TO DO ▸
Reproduce the data from the line containing "Viewport: 1456px width, 818px height." down through the line containing "point(601,59)", both included and with the requests kept, shifting every coordinate in the answers up by 62.

TASK DATA ▸
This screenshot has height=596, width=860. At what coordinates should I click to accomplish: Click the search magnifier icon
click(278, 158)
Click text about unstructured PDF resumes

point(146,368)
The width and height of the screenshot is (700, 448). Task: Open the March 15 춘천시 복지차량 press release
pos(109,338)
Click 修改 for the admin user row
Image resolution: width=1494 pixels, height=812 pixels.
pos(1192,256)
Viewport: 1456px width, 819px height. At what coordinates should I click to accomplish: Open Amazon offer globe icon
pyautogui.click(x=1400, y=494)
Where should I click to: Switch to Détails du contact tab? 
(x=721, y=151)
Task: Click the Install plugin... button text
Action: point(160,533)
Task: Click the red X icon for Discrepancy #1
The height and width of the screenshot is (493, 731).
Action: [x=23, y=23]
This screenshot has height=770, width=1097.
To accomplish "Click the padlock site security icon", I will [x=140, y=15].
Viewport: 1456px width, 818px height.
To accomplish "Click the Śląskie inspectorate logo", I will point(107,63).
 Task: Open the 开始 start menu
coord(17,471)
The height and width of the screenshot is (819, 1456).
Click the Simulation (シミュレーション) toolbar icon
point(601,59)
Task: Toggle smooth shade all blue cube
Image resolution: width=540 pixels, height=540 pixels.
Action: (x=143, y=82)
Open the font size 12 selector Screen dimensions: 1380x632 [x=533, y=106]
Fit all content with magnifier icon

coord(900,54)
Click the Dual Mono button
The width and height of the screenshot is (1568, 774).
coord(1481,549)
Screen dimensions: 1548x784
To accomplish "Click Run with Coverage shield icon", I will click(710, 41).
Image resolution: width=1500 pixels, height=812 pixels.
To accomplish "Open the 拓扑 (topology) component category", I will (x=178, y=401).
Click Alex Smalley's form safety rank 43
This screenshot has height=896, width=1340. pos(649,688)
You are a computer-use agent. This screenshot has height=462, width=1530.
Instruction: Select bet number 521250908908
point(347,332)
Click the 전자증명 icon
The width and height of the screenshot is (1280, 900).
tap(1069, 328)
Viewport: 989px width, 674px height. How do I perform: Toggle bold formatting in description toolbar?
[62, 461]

THE RESPONSE ▸
Viewport: 1456px width, 818px height.
To accomplish "Click the Śląskie inspectorate logo", I will point(169,125).
 Task: Open the 开始 start menu
coord(79,533)
The height and width of the screenshot is (819, 1456).
Click the Simulation (シミュレーション) toolbar icon
point(663,121)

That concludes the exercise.